Pot Shot
Page 13
After ten minutes, I eased my head out past the edge of the confessional, just far enough to look down the church toward the door. At some point, preferably before the seven o’clock Mass the next morning, I was going to have to make a break for it. It was 12:20. I had lots of time. Then again, maybe I should just stay and go to Communion.
Leaning back against the church wall, I looked around. It was a magnificent church, but a little frayed at the edges. There were brown water stains on the ceiling, one big one that ran down the wall opposite me, next to one of the Stations of the Cross.
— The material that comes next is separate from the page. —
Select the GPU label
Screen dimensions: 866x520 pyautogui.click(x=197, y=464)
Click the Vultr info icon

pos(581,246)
The station was a faded fresco of Jesus carrying his cross. It was too far away to read the writing, but it looked like Jesus was being harassed by the centurions and the cowardly rabble. I leaned out and looked up, to my right, and saw Jesus limp and pale and wounded on the hands and feet. The lettering said Jésus est mis au tombeau.
The bastards.
I looked down the church toward the door. There was no sound, no movement. Above the door was a choir loft, railed with ornately carved oak. Above the loft was an organ, and above the organ was a round stained-glass window, twenty feet across, glowing deep rose in the afternoon sun. Above the round window were smaller windows in pink and blue and purple.
There were worse places to be cornered.
If that was the case.
I supposed that the three of them could have jogged back to the apartment. While I leaned against a confessional in an empty cathedral, they were watching reruns of I Love Lucy. When I went back to pick up my truck, they’d wave from the window.
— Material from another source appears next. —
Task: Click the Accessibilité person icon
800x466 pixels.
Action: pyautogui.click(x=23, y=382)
Or they could be waiting outside . . . but for how long? Guys like that usually didn’t have a lot of patience. That was how they got to be guys like that. Prisons were full of guys who couldn’t sit still in class.
But how long could I stand still? I leaned back again. This wasn’t what I had planned, but then, I hadn’t planned much. Come down here and knock on doors and see what happened. I could write a story that said the trail of Bobby Mullaney ended in a backyard in Lewiston. I’d write around my ignominious flight. In any event, my report to Melanie Mullaney was going to be short and sweet.
It was 12:31. I told myself I’d give it five more minutes and then see if there was a door somewhere beyond the sanctuary. If I could get out without being arrested for burglarizing the sacristy, then I could figure out how to get my truck. Maybe take a cab so I’d have a witness in case—
Steps.
At the door.
The one that was locked. On this side.
I weighed bolting for the back of the church, but then there were more footsteps. The other end of the church.
The footsteps behind the door were closer. Someone coming upstairs. The footsteps at the back of the church had stopped. I didn’t look because my head would hang out there like a flag. Then the door rattled and I slipped to my left and pushed past the red curtains. Inside, it was dark. I heard the door open.
There were two narrow strips of light at each side of the curtain. I peered through one and heard steps, then saw a man walk along the altar rail. From the rear, I could only see that he was tall and narrow, wearing jeans and a black leather jacket. His hair was tied in a short ponytail. When he reached the center aisle, he didn’t genuflect.
I watched as he looked at the altar, then turned. He looked young. Early twenties. As he got closer, I could see that he was smiling. Maybe smirking. When he was ten or so pews from the front, he sat down.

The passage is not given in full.